— begin Selected text —
Jorge Andrés Goncalves, now spelling his last name Goncalvez, (born June 14, 1991) is a Venezuelan racing driver from Los Teques.

Racing career

Early career
After karting, Goncalvez began his auto racing career in Formula Renault Campus France in 2007, finishing 14th. In 2008 he raced in Formula BMW USA for the Apex-HBR Racing Team and finished 7th. In 2009 Goncalvez moved to the Star Mazda Championship with AIM Autosport and finished 9th. After winning the 2009–2010 Formula Car Challenge presented by Goodyear Winter Series with Team Apex, Goncalvez returned to Team Apex for the full 2010 campaign. He finished fourth in points with five second-place finishes but no wins or poles.
— end Selected text —
— begin Listed records —
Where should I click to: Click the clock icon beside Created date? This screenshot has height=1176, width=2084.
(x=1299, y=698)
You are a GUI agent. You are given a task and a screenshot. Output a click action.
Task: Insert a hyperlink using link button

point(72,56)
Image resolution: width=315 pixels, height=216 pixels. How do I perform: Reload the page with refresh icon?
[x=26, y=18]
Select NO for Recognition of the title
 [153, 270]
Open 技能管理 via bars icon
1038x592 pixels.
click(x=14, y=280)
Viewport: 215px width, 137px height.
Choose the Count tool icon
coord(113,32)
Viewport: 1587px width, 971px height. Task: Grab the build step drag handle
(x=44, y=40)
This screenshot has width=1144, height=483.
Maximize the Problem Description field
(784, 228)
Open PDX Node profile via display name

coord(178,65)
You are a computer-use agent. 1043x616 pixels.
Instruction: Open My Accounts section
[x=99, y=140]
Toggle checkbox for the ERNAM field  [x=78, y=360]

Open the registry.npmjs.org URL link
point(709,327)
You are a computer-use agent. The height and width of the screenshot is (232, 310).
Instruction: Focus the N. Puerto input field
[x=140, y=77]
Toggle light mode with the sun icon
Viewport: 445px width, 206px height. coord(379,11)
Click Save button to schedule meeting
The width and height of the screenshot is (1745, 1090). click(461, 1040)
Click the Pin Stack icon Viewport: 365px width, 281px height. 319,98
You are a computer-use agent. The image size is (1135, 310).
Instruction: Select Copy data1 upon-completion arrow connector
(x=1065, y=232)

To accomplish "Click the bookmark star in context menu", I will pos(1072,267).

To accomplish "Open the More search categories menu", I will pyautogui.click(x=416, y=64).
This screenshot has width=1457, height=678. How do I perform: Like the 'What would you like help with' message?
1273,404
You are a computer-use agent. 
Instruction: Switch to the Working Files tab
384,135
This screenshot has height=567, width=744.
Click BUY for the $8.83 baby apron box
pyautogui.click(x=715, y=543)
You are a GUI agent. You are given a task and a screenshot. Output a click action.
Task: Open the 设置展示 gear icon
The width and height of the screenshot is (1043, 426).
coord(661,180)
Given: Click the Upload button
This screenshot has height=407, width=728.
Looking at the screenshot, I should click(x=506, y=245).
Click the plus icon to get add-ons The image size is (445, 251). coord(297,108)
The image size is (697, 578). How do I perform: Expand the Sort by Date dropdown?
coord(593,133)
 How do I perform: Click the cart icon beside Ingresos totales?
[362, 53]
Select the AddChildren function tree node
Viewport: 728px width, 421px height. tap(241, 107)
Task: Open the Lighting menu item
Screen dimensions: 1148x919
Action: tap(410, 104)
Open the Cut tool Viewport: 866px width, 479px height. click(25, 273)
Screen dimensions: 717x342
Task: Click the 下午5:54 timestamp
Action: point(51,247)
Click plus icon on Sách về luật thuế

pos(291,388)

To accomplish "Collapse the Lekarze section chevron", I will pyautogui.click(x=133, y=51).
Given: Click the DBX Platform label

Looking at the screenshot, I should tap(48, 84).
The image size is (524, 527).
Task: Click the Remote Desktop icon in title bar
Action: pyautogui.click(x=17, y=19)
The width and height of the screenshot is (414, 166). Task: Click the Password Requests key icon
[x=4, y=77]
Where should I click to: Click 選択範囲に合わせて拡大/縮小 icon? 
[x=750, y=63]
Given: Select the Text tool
— end Listed records —
--- Exercises to complete ---
1. Reproduce verbatim the part of the Goncalvez biography between "Jorge Andrés Goncalves, now" and "wins or poles.", inclusive.
2. Based on the Goncalvez biography, answer yes or no to each statement and quote the words that decide it: (a) Goncalvez finished 7th in Formula BMW USA in 2008. (b) Goncalvez won at least one race during the full 2010 campaign. (c) Goncalvez drove for AIM Autosport in the Star Mazda Championship.
Answer using only the Goncalvez biography.

--- Solutions below ---
1.
Jorge Andrés Goncalves, now spelling his last name Goncalvez, (born June 14, 1991) is a Venezuelan racing driver from Los Teques.

Racing career

Early career
After karting, Goncalvez began his auto racing career in Formula Renault Campus France in 2007, finishing 14th. In 2008 he raced in Formula BMW USA for the Apex-HBR Racing Team and finished 7th. In 2009 Goncalvez moved to the Star Mazda Championship with AIM Autosport and finished 9th. After winning the 2009–2010 Formula Car Challenge presented by Goodyear Winter Series with Team Apex, Goncalvez returned to Team Apex for the full 2010 campaign. He finished fourth in points with five second-place finishes but no wins or poles.

2.
(a) Yes: "In 2008 he raced in Formula BMW USA for the Apex-HBR Racing Team and finished 7th."
(b) No: "He finished fourth in points with five second-place finishes but no wins or poles."
(c) Yes: "In 2009 Goncalvez moved to the Star Mazda Championship with AIM Autosport and finished 9th."